Bluth and Goldman co-directed several more animated films produced by Sullivan Bluth in the nineties including Rock-a-Doodle (1992), Thumbelina (1994), A Troll in Central Park (1994) and The Pebble and the Penguin (1995), but these all ranged from not very good to downright terrible and they were all box office bombs with widespread negative reviews, leading to the bankruptcy of Sullivan Bluth literally the same year that The Pebble and the Penguin was released (Bluth and Goldman both asked to be uncredited as the directors of that film when it came out).

Luck finally turned around for Don Bluth in 1997 when he and Gary Goldman scored a hit with Fox Animation’s Anastasia, learning a few lessons from Disney about singing princesses, villains, animal sidekicks and fairy tale romance (to the point where many people confuse this for a Disney film but I won’t get into that). Its success even led to a straight-to-video prequel called Bartok the Magnificent (1999) which Bluth and Goldman also directed and which centered on the life of Hank Azaria’s albino bat Bartok before he became Grigori Rasputin’s henchman.

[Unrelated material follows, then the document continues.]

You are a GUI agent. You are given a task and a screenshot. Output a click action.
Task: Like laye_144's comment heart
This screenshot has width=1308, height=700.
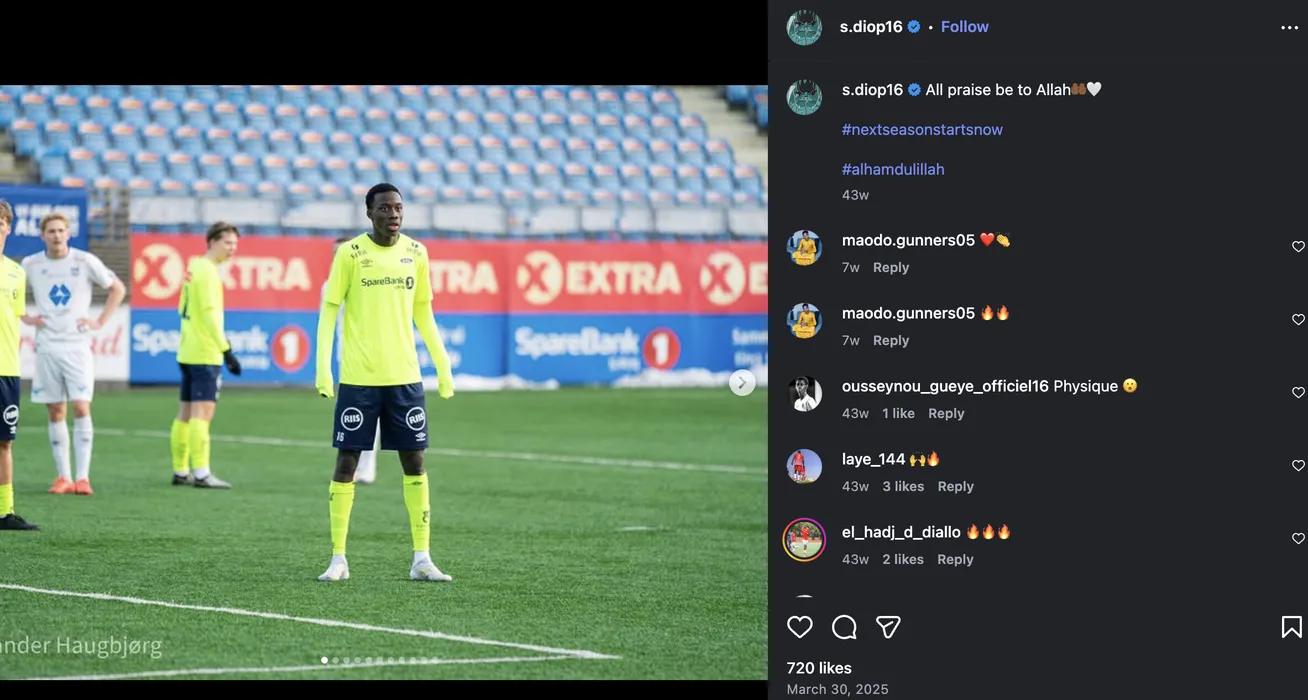[x=1298, y=466]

The success of Anastasia also gave 20th Century Fox the confidence to compete in Disney’s arena of animated feature films, and so they hired Bluth and Goldman to direct their second theatrical feature film Titan A.E. (2000). Unfortunately that sci-fi tale was such a huge money-losing box office bomb that it single-handedly caused Fox to abandon their traditional animation venture, instead focusing on computer animation with Blue Sky Studios, which made the highly successful and Oscar-nominated Ice Age film series.

While working on Titan A.E., Don Bluth had planned on making many more feature films, but like a lot of his ideas, they fell by the wayside amidst his box office failures with very few people willing to invest in him as a director anymore. Bluth no longer consistently made feature films. Even John Pomeroy returned to Disney to animate on films like Pocahontas and Atlantis: The Lost Empire amidst Bluth’s creative stumbles. Bluth still had respect from the gaming community for his work on Dragon’s Lair and after Titan A.E. he worked on a few more games, creating the cutscenes for Namco’s action platformer I-Ninja, developed by British software company Argonaut Games for PS2, Xbox, GameCube and Microsoft Windows. Plus he produced the animation for the iOS game Tapper World Tour (2011) which reimagines the 1983 arcade classic Tapper via Bluth’s short-lived Square One Studios, founded in 2010 and ended in 2011 (those of you born after the eighties may remember Tapper as the bartender from Disney’s Wreck-It Ralph, released the year after).

Don Bluth also produced the animation for the 2004 Scissor Sisters music video for “Mary,” the pop rock band having fond memories of Bluth’s work on Xanadu.

In 2020, Bluth set out to launch a new animation studio called Don Bluth Studios with the goal of revitalizing hand-drawn animation in America, with the short film anthology Bluth’s Fables being his first project after trying and failing to deliver a hand-drawn animated film based on Dragon’s Lair.

One thing I will say about Bluth is that he never gives up no matter how many times he fails. But I never got the sense that he understands what makes a good film. For every Land Before Time there is always a Rock-a-Doodle, and that makes me think he has more luck than artistic skill. He said he wanted to make Disney films more like the ones Walt Disney produced but he never seemed to grasp Walt’s strong sense of what makes a good film, which has always been a simple story with likable characters. I’m not saying every animator should be Walt Disney. That would be boring. But there’s a reason Walt’s films were so good. It wasn’t just passion for storytelling and love of animation, which Don Bluth has. Walt Disney had a core understanding of what mainstream audiences like. That’s a skill Don Bluth does not possess and that’s why he always fails.